Conto solo nove anni della mia vita, ed ancora non ho capito cos'è la morte. Forse è un viaggio, dove si sa quando si parte, ma non si sa quando si torna. Forse è un sogno, dove non ci si sveglia mai. Forse domani tornerai. Forse. Forse mai.
Fuori dalla stretta cappella, c'era un balconcino che dava sula campagna sottostante.
Eravamo nel punto più alto del paese. In fondo si vedeva il lago, il Trasimeno. Le case mi sembravano finte talmente erano piccole ai miei occhi. Cercavo la casa dei nonni. Eccola e lì, un puntino bianco nell'immenso verde della campagna umbra.
E da lì immaginavo la vita di tutti i giorni dentro la casa. Il nonno al lavoro tra i campi, la nonna in cucina a preparare il pranzo, mia cugina nella sua camera a giocare con le bambole, mio fratello con il vecchio motore del nonno, i cani che si rincorrono, mentre il più piccolo dei miei fratelli era qui con noi che teneva la mano di mia madre. Aveva solo tre anni.
I fiori, colorati, profumati, simbolo di amore. Eterno amore. Bisognava cambiare l'acqua nelle brocche portafiori.
È lì, alla fontanella, mentre scorreva l'acqua, osservavo mia madre nei suoi movimenti. Tutto l'amore possibile racchiuso in semplici gesti. Con cura sciacquava dapprima le brocche, e poi tagliava gli steli ai fiori. Schizzi d'acqua bagnavano tutto attorno. L'espressione di chi non si rassegna alla realtà.
Sembrava incantata a guardare quel filo d'acqua che scendeva, irregolare, dalla fontanella. Ma nella sua mente scorreva tutta la sua vita fino a quel giorno di Maggio. Troppo giovane per rimanere sola. Troppe le lacrime versate, pochi gli anni felici.
Per me era l'unico innocente divertimento quando si andava al cimitero. Così gli riempivo d'acqua il resto delle brocche delle tombe degli altri parenti presenti nella cappella. Schizzi d'acqua impazziti mi bagnavano le scarpe, mio padre da lassù, dove dicevano che era andato, mi avrebbe guardato, ma questa volta avrebbe riso nel vedermi. La fontanella. E sullo sfondo i colori della campagna, spruzzate di giallo di girasoli tra sfumature di verde, un gioco cromatico che si specchiava a valle sul lago, pescatori all'impiedi sule barche. Come un quadro di Monet.

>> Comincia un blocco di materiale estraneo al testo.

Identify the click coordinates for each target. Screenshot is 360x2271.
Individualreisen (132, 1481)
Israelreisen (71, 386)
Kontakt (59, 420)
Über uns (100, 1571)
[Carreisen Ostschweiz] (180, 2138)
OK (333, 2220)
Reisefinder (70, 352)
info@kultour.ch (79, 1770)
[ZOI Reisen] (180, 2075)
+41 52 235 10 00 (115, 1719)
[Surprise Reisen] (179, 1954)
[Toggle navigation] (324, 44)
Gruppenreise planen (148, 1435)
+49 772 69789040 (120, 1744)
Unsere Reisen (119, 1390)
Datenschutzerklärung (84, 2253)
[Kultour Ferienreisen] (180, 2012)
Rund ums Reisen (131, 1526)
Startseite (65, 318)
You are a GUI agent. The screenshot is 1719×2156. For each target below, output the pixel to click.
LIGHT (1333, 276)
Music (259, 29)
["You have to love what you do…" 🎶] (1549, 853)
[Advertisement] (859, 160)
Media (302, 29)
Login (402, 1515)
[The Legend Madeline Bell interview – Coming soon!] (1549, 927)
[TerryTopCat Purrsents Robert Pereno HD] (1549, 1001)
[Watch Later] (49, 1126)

Il canto dei passeri, distese di ulivi, tortuosi sentieri di campagna, dove mi perdevo con la bici negli assolati pomeriggi d'estate, tra pini e maestose querce all'ombra delle quali mi fermavo a riprendere fiato, e poi file interminabili di abeti, castagni, e con gli immancabili cipressi tutto intorno.
Il silenzio l'unico vero padrone. La fontanella, l'unica fonte di vita, di movimento, di allegria, in un luogo di assenza, di morte.
Gelida scorreva anche se a primavera. Ma era acqua che serviva non solo per i fiori dei defunti.
Era la vita che scorreva ancora tra i giorni senza di lui.